+++ Extracted information +++
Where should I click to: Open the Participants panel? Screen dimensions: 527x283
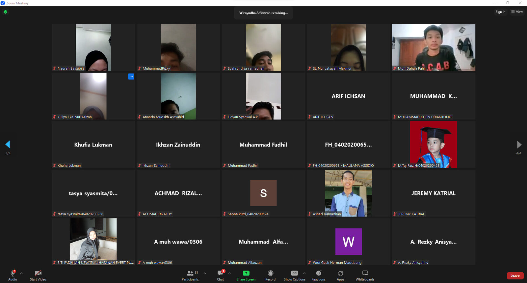[190, 275]
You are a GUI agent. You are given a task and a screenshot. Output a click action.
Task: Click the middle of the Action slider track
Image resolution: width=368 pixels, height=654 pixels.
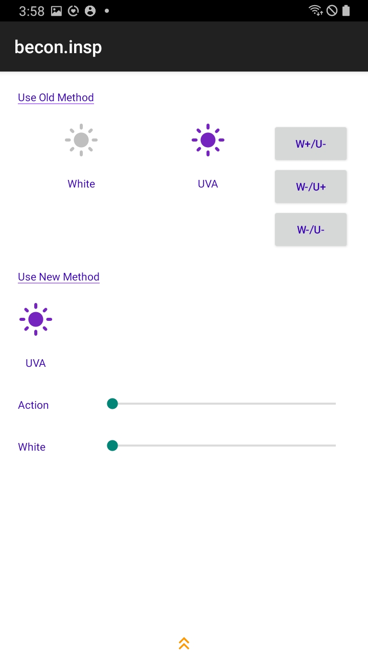click(x=224, y=404)

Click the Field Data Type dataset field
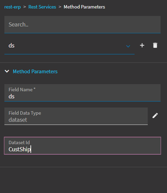[x=76, y=116]
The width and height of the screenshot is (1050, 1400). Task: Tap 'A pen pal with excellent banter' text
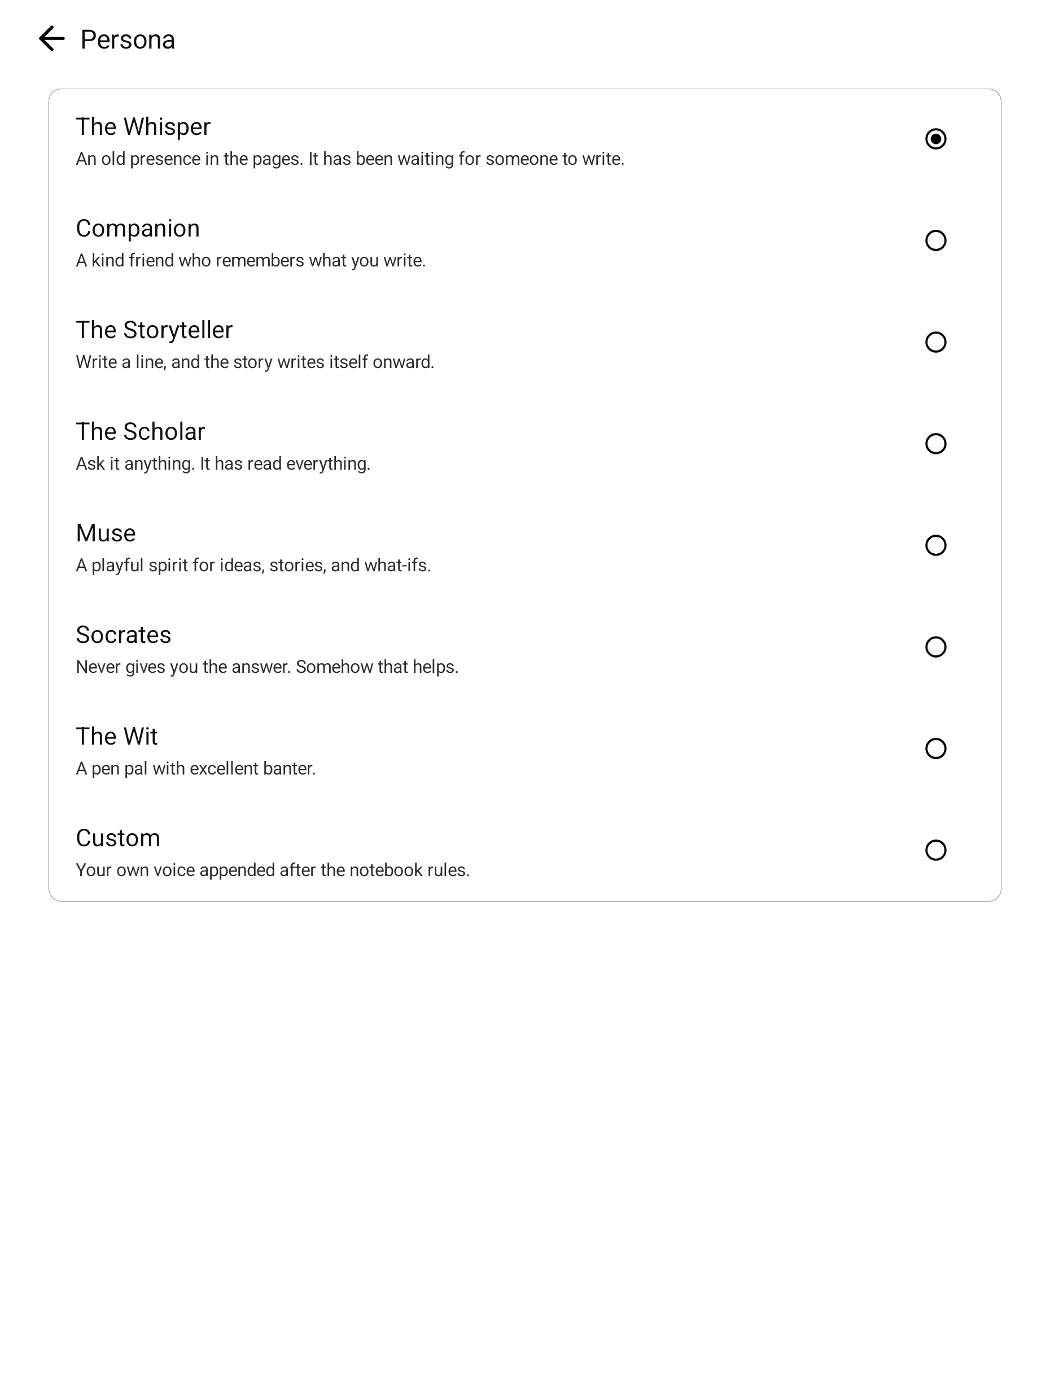tap(196, 768)
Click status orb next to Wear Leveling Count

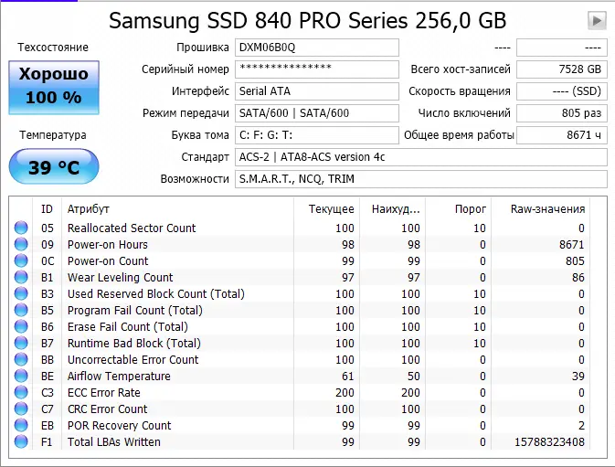coord(21,278)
+++
_Task description_: Copy out, unchanged, the span of lines beginning with the one that includes "Task: Click the" and running through the final line of the material above. Leave the pictures out.

_Your solution_:
Task: Click the middle of the Action slider track
Image resolution: width=368 pixels, height=654 pixels.
click(x=224, y=404)

Click the Field Data Type dataset field
[x=76, y=116]
The width and height of the screenshot is (1050, 1400). Task: Tap 'A pen pal with excellent banter' text
tap(196, 768)
Click status orb next to Wear Leveling Count

coord(21,278)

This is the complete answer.